→ **TEXTO**:
Pienso que el planteamiento no debe ser disyuntivo en cualquier
hipótesis, sino de búsqueda de alternativas en situaciones de conflicto.
La pregunta es: ¿Cuándo, con qué condiciones y limitaciones es
responsable, justa y justificada la decisión autónoma de la mujer que
opta por acoger la vida naciente o que se encuentra en la situación de
tener que decidir la interrupción del proceso de su gestación? Cualquier
legislación que se adopte deberá siempre garantizar la seguridad
jurídica y los límites éticos para que dicha decisión autónoma reúna la
triple condición de ser responsable, justa y justificada.
Cuando preguntaban, en 2010, parlamentarios o parlamentarias (de una y
otra bancada, de gobierno y oposición) si podían votar en conciencia la
ley de salud sexual y reproductiva, había que responderles: “Votar en
conciencia significa que ni la afiliación política de partido ni la
pertenencia confesional religiosa condicione el estar a favor o en
contra. Puede haber en ambos lados del arco parlamentario, tanto quienes
estén a favor como quienes estén en contra, por razones ético-legales
(también científicas), y no por presiones ideológicas, ya sean
político-partidistas, religiosas o irreligiosas”. Lo mismo habrá que
responder si nos repiten la pregunta cuando se presente un posible
proyecto de modificación de la citada ley.
Una ley de apariencia restrictiva puede, de hecho, favorecer
sutilmente su aplicación permisiva, cuando se la interpreta en un
contexto social favorable a la hipocresía moral bajo capa de legalidad.

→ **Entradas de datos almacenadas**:
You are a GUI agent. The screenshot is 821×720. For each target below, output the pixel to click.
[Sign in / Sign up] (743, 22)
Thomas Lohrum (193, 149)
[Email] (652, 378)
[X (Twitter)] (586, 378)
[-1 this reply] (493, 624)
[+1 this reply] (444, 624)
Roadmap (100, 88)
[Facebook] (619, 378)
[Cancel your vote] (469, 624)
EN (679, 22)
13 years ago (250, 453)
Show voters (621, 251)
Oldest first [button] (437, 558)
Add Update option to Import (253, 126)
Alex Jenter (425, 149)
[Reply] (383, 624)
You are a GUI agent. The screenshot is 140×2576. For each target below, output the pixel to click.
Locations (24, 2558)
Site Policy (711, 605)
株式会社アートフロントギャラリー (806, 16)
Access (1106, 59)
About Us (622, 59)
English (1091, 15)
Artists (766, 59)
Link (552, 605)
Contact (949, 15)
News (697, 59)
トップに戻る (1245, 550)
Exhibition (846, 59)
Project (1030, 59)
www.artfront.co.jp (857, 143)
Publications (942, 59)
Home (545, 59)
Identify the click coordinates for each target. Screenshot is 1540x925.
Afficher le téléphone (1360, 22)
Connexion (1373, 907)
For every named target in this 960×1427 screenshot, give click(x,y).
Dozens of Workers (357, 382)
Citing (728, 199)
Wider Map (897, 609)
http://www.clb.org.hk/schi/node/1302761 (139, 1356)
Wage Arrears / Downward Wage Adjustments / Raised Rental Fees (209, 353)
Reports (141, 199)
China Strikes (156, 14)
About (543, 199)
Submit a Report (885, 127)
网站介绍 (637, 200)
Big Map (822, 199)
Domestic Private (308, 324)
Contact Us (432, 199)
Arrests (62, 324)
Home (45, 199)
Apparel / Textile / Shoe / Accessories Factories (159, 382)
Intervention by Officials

→ **PROBLEMAS Y TAREAS**:
1. Reproduce al pie de la letra el pasaje del texto que va desde "Pienso que el" hasta "justa y justificada.", ambos incluidos.
2. Según el texto, ¿qué triple condición debe reunir la decisión autónoma de la mujer?

→ **RESPUESTAS**:
1.
Pienso que el planteamiento no debe ser disyuntivo en cualquier
hipótesis, sino de búsqueda de alternativas en situaciones de conflicto.
La pregunta es: ¿Cuándo, con qué condiciones y limitaciones es
responsable, justa y justificada la decisión autónoma de la mujer que
opta por acoger la vida naciente o que se encuentra en la situación de
tener que decidir la interrupción del proceso de su gestación? Cualquier
legislación que se adopte deberá siempre garantizar la seguridad
jurídica y los límites éticos para que dicha decisión autónoma reúna la
triple condición de ser responsable, justa y justificada.

2. Debe ser responsable, justa y justificada.